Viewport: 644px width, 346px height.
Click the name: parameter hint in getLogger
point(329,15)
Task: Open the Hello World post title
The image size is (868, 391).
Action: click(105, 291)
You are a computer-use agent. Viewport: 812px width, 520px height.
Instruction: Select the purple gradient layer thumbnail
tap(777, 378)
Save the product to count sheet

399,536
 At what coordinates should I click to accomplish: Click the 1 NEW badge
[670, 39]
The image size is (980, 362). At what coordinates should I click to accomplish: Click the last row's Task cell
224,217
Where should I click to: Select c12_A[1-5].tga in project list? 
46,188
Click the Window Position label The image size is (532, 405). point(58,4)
==
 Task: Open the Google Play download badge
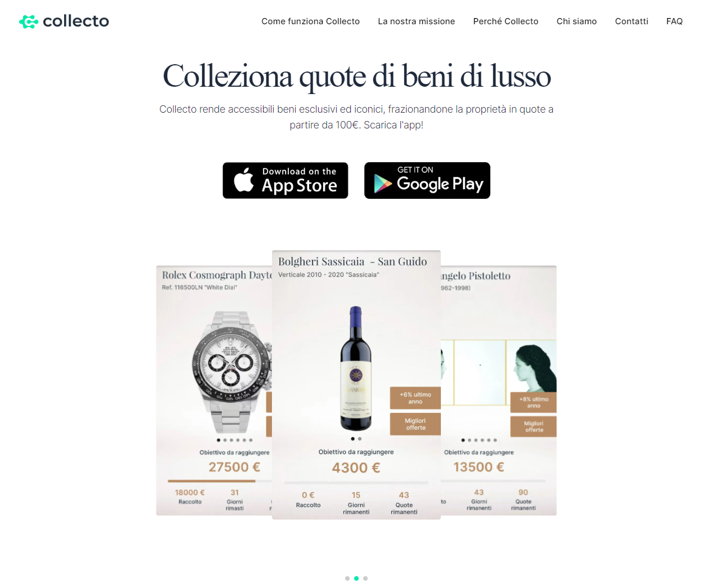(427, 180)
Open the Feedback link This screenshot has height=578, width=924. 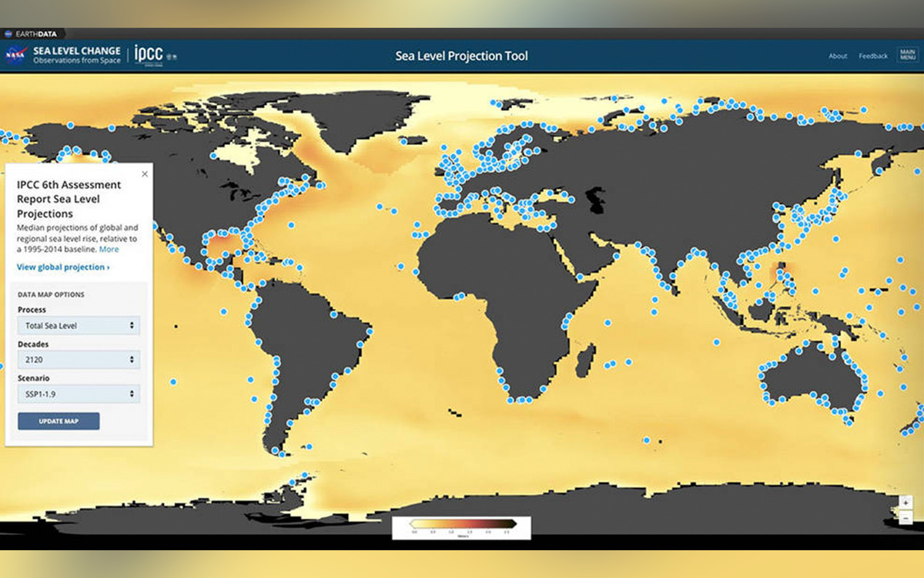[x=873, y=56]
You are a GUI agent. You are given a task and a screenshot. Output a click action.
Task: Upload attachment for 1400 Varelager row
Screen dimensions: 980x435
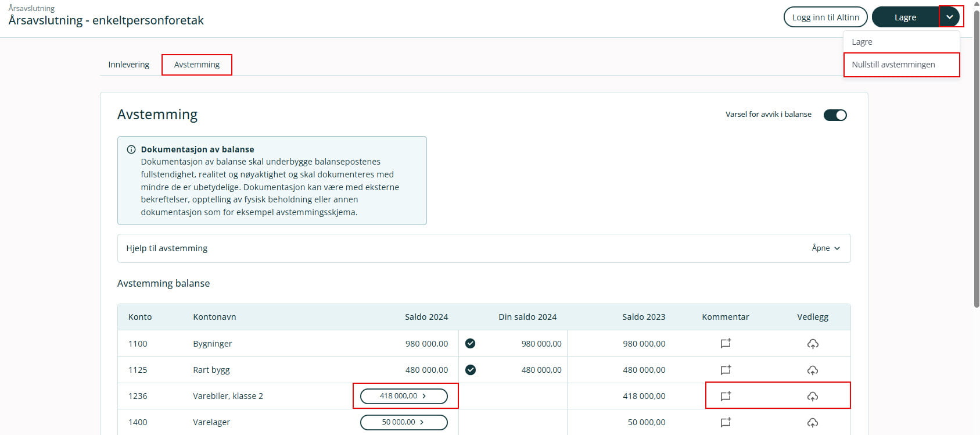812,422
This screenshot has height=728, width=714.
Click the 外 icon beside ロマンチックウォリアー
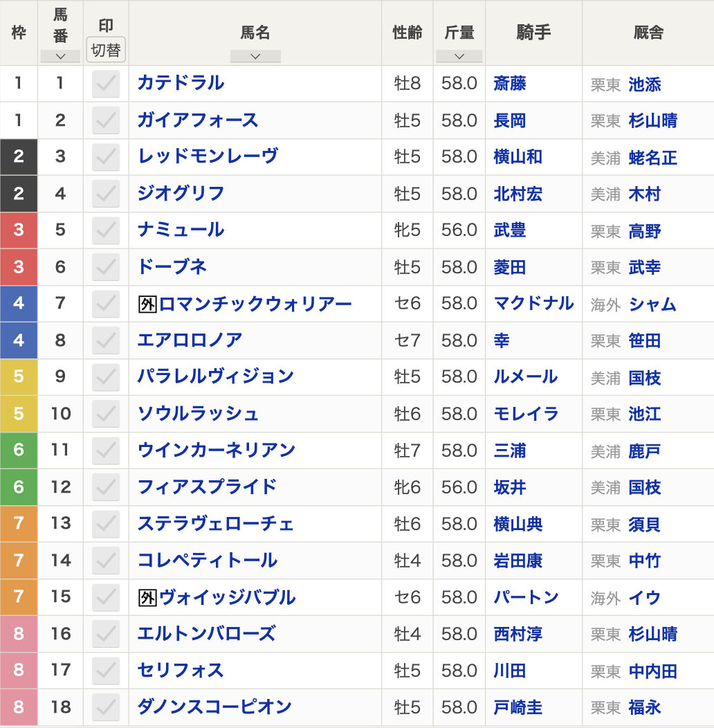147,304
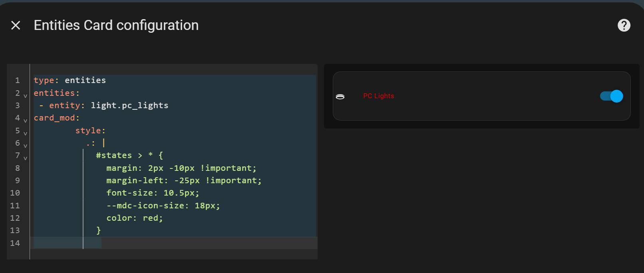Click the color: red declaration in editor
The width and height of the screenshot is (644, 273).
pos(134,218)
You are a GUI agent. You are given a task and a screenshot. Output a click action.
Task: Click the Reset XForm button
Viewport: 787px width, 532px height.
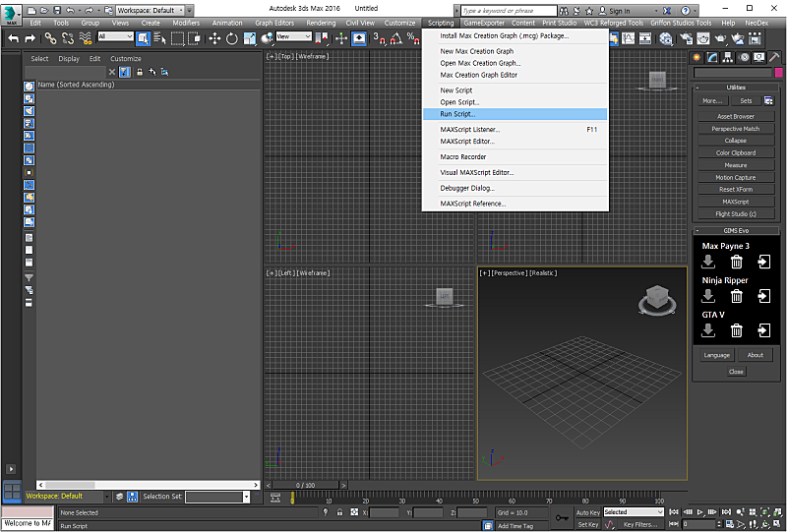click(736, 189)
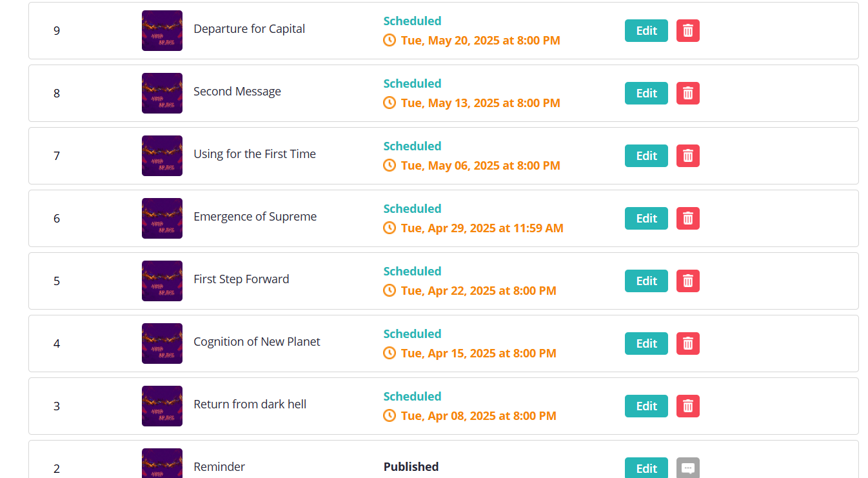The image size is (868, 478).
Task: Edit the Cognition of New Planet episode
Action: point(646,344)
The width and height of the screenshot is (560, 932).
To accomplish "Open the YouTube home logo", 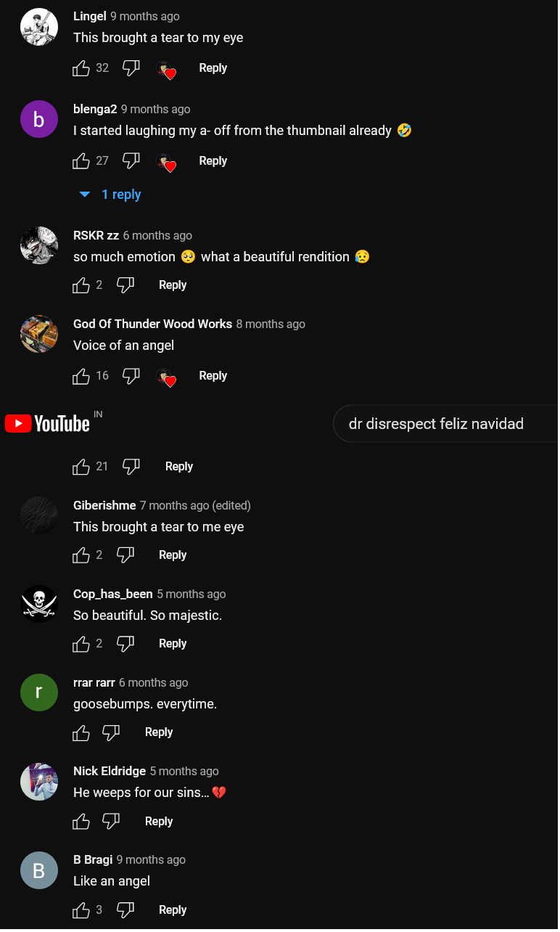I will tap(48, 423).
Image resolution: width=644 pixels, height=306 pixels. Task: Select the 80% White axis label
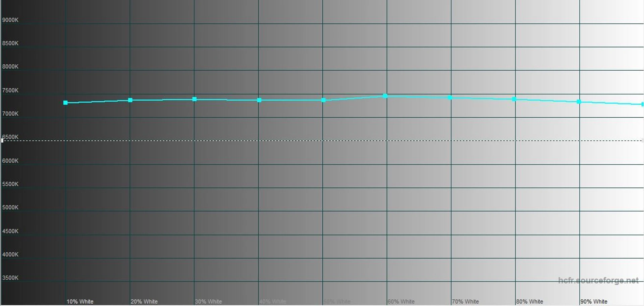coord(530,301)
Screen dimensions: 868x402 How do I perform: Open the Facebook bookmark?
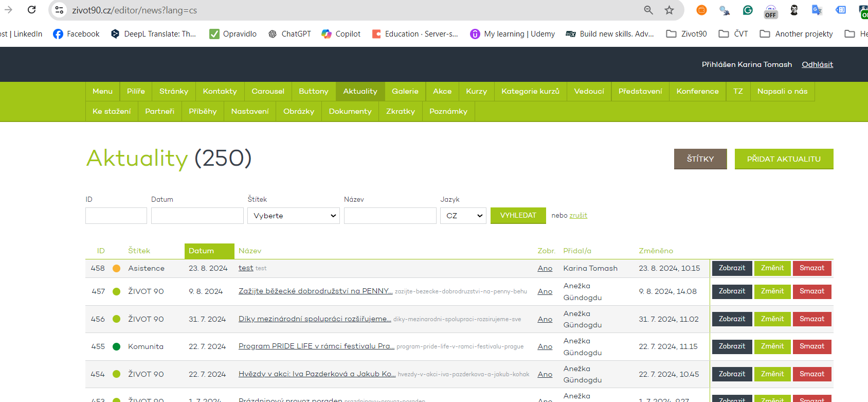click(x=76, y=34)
---
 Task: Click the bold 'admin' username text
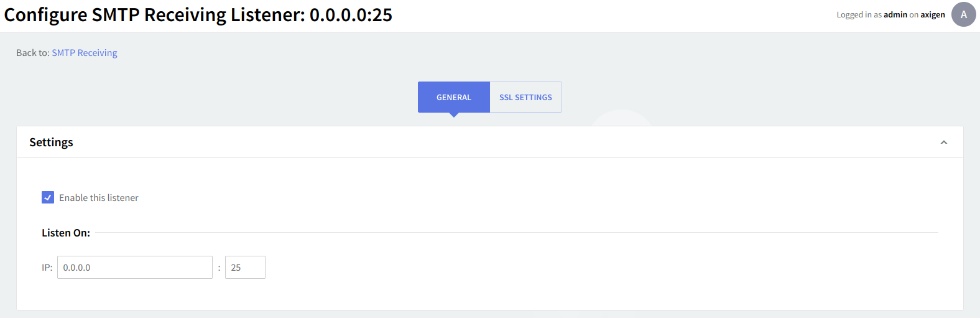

* _Required action_
The response must hold only the lines above from the line with "Viewport: 644px width, 346px height." through the line with "Click the Window", each copied exactly, both ends kept.

* _Task response_
Viewport: 644px width, 346px height.
Click the name: parameter hint in getLogger
point(329,15)
Task: Open the Hello World post title
The image size is (868, 391).
Action: click(105, 291)
You are a computer-use agent. Viewport: 812px width, 520px height.
Instruction: Select the purple gradient layer thumbnail
tap(777, 378)
Save the product to count sheet

399,536
 At what coordinates should I click to accomplish: Click the 1 NEW badge
[670, 39]
The image size is (980, 362). At what coordinates should I click to accomplish: Click the last row's Task cell
224,217
Where should I click to: Select c12_A[1-5].tga in project list? 
46,188
Click the Window Position label The image size is (532, 405). point(58,4)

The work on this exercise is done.